(Required action) Return each line of the listing below, unchanged, and omit the images.
Given information START
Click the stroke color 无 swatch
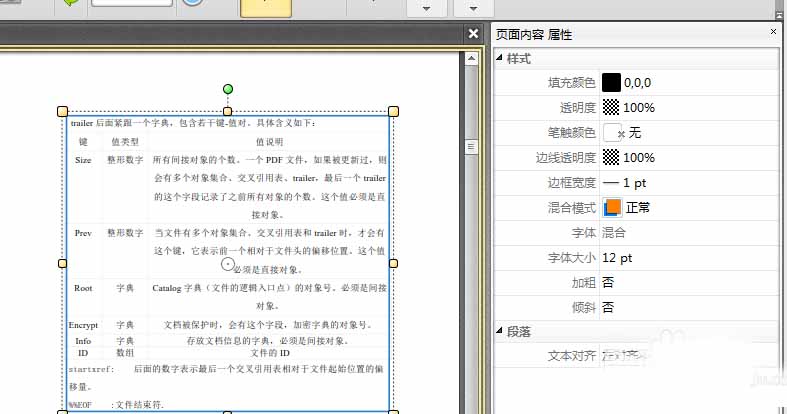tap(613, 132)
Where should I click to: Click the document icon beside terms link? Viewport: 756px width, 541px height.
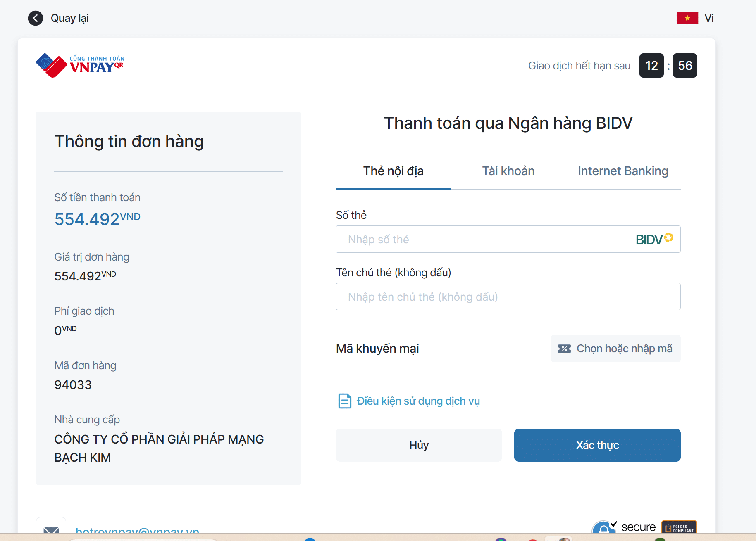click(x=344, y=401)
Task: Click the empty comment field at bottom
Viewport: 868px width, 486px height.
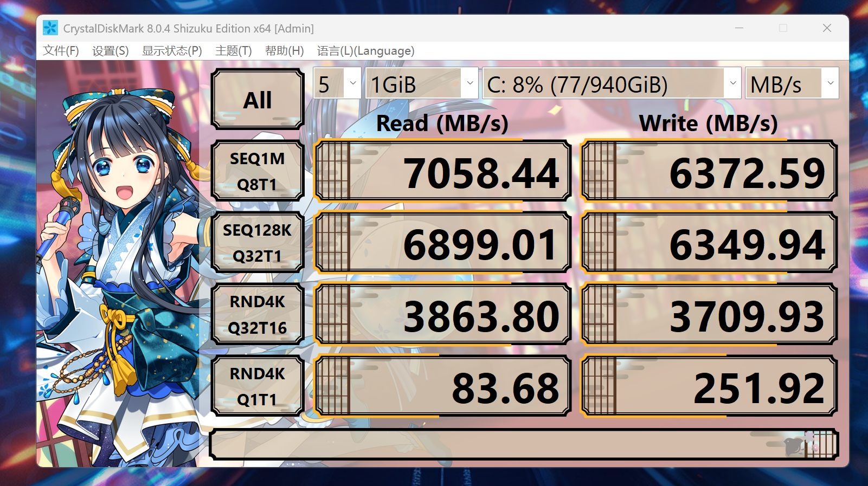Action: [x=524, y=444]
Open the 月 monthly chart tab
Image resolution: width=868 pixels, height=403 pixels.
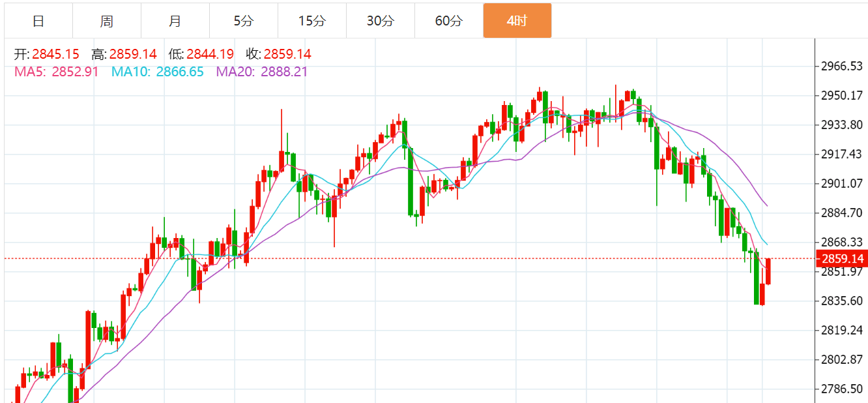tap(175, 21)
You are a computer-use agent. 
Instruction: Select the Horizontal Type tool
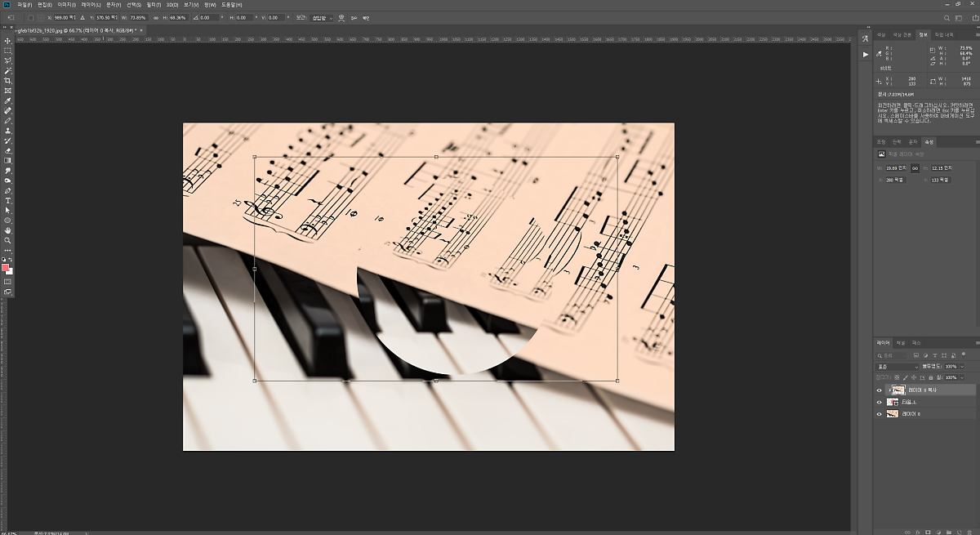pyautogui.click(x=8, y=200)
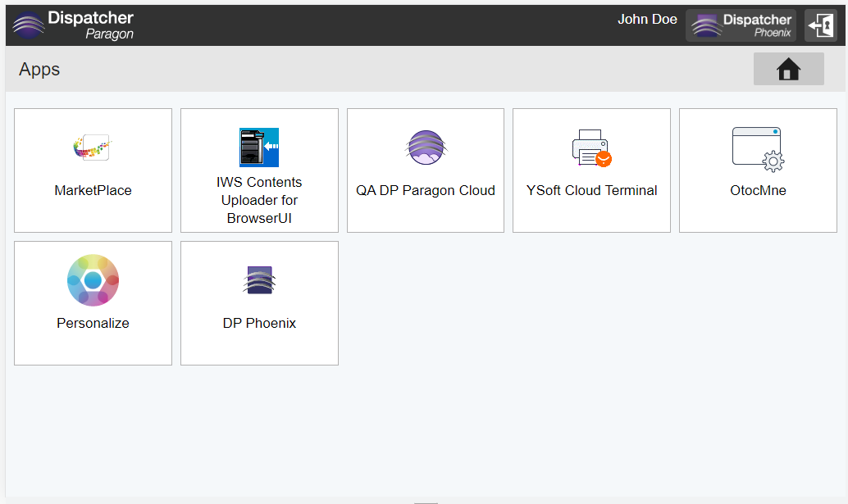Open the MarketPlace app icon
Image resolution: width=848 pixels, height=504 pixels.
[x=93, y=148]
Given information END
(Task response)
Click the stroke color 无 swatch
tap(613, 132)
Where should I click to: Click the document icon beside terms link? Viewport: 756px width, 541px height.
click(x=344, y=401)
Task: Click the empty comment field at bottom
Viewport: 868px width, 486px height.
Action: [x=524, y=444]
Open the 月 monthly chart tab
Image resolution: width=868 pixels, height=403 pixels.
tap(175, 21)
You are a computer-use agent. 
Instruction: Select the Horizontal Type tool
pyautogui.click(x=8, y=200)
Open the MarketPlace app icon
Image resolution: width=848 pixels, height=504 pixels.
[x=93, y=148]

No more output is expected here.